Sein durchdringender Blick ließ mir den Atem stocken. Die Wärme in seinem Blick streichelte über meinen Körper. Plötzlich packte Noah mich an der Taille und hob mich auf die Arbeitsfläche. Ich quietschte lachend auf, hielt mich intuitiv an seinen Schultern fest und Noah schmunzelte mich verwegen an. Für einen Moment sahen wir einander nur in die Augen. Meine Finger prickelten auf seinen unerwartet definierten Muskeln unter dem dunkelblauen Hemd. Seine heißen Hände spürte ich durch den dünnen Stoff meines T-Shirts an meinen Seiten. Die Luft knisterte zwischen uns. Dann schob er mit seinem Körper meine Beine auseinander und zog mich an sich heran. Ich keuchte auf und sah ihm tief in die blaugrünen Augen. Das Kribbeln war unerträglich und doch schön, meine Zungenspitze schoss zwischen meinen Lippen hervor, um sie zu befeuchten. Ich sehnte mich nach einem Kuss.

Noahs Blick huschte zu meinen Lippen, und ich hätte schwören können, dass seine Augen sich verdunkelten. Seine Nähe war so intensiv und das Prickeln in meiner Brust so sehnsuchtsvoll. Alles zog mich vorwärts, ihm entgegen. Schließlich hielt ich es nicht mehr aus. Ich legte meine Hände an seine Wangen, schloss meine Augen und küsste ihn zärtlich auf die Lippen. Erst einmal, zögernd. Dann noch mal. Er öffnete leicht seine Lippen und erwiderte vorsichtig meinen Kuss. Noah legte seine Arme um meinen Körper, zog mich näher an seinen, während er sich weiter vorlehnte und den Kuss vertiefte.

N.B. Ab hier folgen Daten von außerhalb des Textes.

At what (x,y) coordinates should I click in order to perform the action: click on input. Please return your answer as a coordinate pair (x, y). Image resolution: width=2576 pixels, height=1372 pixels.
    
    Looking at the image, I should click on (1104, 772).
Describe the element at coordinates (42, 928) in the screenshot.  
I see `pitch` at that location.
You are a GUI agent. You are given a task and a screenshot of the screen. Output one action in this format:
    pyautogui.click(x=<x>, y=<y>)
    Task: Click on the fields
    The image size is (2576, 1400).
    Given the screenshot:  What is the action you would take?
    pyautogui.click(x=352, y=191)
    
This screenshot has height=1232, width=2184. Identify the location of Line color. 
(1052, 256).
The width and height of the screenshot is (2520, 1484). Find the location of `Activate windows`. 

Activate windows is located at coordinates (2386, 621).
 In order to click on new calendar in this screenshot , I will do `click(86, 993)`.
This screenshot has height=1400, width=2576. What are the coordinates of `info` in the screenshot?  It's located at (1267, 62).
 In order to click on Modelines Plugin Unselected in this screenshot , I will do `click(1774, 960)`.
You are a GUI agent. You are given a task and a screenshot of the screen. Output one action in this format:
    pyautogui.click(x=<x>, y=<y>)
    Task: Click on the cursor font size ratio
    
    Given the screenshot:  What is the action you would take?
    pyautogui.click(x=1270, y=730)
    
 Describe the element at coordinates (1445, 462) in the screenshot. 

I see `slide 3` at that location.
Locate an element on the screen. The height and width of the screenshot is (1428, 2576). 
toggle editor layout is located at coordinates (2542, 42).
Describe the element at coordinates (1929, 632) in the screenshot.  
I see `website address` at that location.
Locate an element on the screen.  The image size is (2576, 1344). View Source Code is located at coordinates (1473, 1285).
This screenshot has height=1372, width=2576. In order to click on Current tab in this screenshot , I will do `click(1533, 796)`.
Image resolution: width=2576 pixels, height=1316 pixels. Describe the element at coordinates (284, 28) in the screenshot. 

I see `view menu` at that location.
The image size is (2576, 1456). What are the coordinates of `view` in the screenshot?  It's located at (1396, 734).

Die Welt um mich versank in einem Rausch aus Lust und Sehnsucht. Er brachte mich mit seinen zarten und doch hungrigen Küssen um den Verstand. Seine Lippen ließen mich alles vergessen. Nichts existierte mehr außer Noah und ich. Federleichte Berührungen und dann ein hungriges Zupacken. Ich wusste gar nicht, wie mir geschah. Sein heißer Atem kitzelte in den winzigen Pausen über meine erhitzte Haut. Es war, als knipste er ein helles Licht in mir an. Ich spürte jedes winzigste Detail: Seine Hände lagen auf meiner Hüfte, er strich zärtlich auf und ab, den Oberschenkel außen entlang und wieder zurück. Seine Brust war nah an meiner und seine Lippen liebkosten meine. Seine Zunge brachte mich um den Verstand. Mal strich er mit ihr sanft über meine Lippen, mal tanzte sie mit meiner. Ich atmete bereits wild keuchend. Dann plötzlich biss er mir leicht in die Unterlippe. Das war eine so neue, so unerwartete Erfahrung, dass ich zurückwich und ihn ansah. Noah schien ob des abrupten Endes leicht verwirrt.

Ich griff mir an die Lippe und versuchte einzuordnen, ob ich das neue Gefühl mochte. Noah hob seinen Daumen und strich sanft über die gereizte Stelle. Instinktiv schloss ich meine Augen und schmiegte mich in seine starke raue Hand. Schwer atmend empfing ich erneut seine Lippen. Seine sanfte Zärtlichkeit ließ mich aufstöhnen, und dann war er wieder weg. Diesmal hatte er den Kuss beendet. Und zwar endgültiger als ich. Seine Körperwärme war verschwunden, und ich wusste, wenn ich jetzt die Augen aufschlug, war ich allein in der Küche.